Une étude menée sur plus de 58 000 femmes remet en question l’idée que le sexe à la naissance est une simple affaire de hasard. Certains facteurs biologiques ou comportementaux influenceraient bien la probabilité d’avoir une fille ou un garçon.

Non, avoir une fille ou un garçon n’est pas qu’un tirage à pile ou face

C’est une idée répandue : on pense depuis longtemps que la naissance d’un garçon ou d’une fille reposerait sur un pur hasard biologique. Comme si chaque grossesse était un pile ou face génétique, avec une chance sur deux d’un sexe ou de l’autre. Mais, une étude publiée dans Science Advances en juillet 2025 vient bouleverser cette certitude. En analysant les données de plus de 58 000 femmes américaines et 146 000 naissances sur près de 60 ans, des chercheurs de Harvard montrent que certaines familles ont bien une prédisposition à avoir des enfants d’un seul sexe.

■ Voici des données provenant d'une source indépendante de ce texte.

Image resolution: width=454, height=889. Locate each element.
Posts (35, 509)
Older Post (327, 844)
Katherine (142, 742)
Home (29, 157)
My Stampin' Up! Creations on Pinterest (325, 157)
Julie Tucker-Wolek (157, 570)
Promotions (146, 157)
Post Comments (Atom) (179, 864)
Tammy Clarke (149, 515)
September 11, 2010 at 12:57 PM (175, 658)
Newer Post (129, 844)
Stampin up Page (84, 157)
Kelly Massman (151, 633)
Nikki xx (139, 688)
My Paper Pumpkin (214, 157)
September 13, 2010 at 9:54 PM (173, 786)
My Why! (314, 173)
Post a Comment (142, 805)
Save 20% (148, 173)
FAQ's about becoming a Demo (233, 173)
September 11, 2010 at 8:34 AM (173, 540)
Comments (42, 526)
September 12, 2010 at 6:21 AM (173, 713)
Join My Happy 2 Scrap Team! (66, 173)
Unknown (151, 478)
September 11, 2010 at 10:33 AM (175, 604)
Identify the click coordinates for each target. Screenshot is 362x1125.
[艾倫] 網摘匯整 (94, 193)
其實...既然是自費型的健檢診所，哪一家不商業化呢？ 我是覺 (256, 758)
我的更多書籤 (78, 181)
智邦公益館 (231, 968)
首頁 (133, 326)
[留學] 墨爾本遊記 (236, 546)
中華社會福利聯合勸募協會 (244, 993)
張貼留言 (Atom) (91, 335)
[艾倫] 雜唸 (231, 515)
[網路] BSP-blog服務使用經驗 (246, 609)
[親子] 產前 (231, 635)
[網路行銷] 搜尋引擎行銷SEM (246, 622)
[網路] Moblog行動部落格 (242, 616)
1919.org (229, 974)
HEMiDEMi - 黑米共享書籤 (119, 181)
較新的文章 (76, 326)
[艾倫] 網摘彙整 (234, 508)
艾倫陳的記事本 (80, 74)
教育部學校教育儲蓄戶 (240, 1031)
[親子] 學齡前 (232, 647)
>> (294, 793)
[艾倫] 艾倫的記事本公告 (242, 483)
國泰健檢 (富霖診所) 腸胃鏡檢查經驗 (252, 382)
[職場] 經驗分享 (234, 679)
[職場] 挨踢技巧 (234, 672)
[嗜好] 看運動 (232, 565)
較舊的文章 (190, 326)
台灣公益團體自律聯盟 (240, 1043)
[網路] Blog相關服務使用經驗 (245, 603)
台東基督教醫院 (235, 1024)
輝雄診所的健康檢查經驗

Une probabilité qui varie d’une famille à l’autre

Contrairement au modèle binomial classique (celui du pile ou face), les naissances suivent un modèle dit « bêta-binomial ». En clair : chaque famille aurait sa propre probabilité d’avoir un garçon ou une fille. Dans les familles avec trois enfants ou plus, les fratries entièrement composées de filles ou de garçons sont plus fréquentes que prévu par le pur hasard. Par exemple, après trois garçons, la probabilité d’en avoir un quatrième grimpe à 61 %.

L’âge de la mère joue un rôle

L’étude a aussi révélé que l’âge de la mère au moment du premier enfant influe sur cette tendance. Plus une femme est âgée à son premier accouchement (au-delà de 28 ans), plus elle a de chances d’avoir une fratrie entièrement composée de garçons ou de filles.

Cette corrélation persiste même lorsqu’on enlève du calcul le dernier enfant, souvent influencé par un éventuel désir de « compléter » la fratrie.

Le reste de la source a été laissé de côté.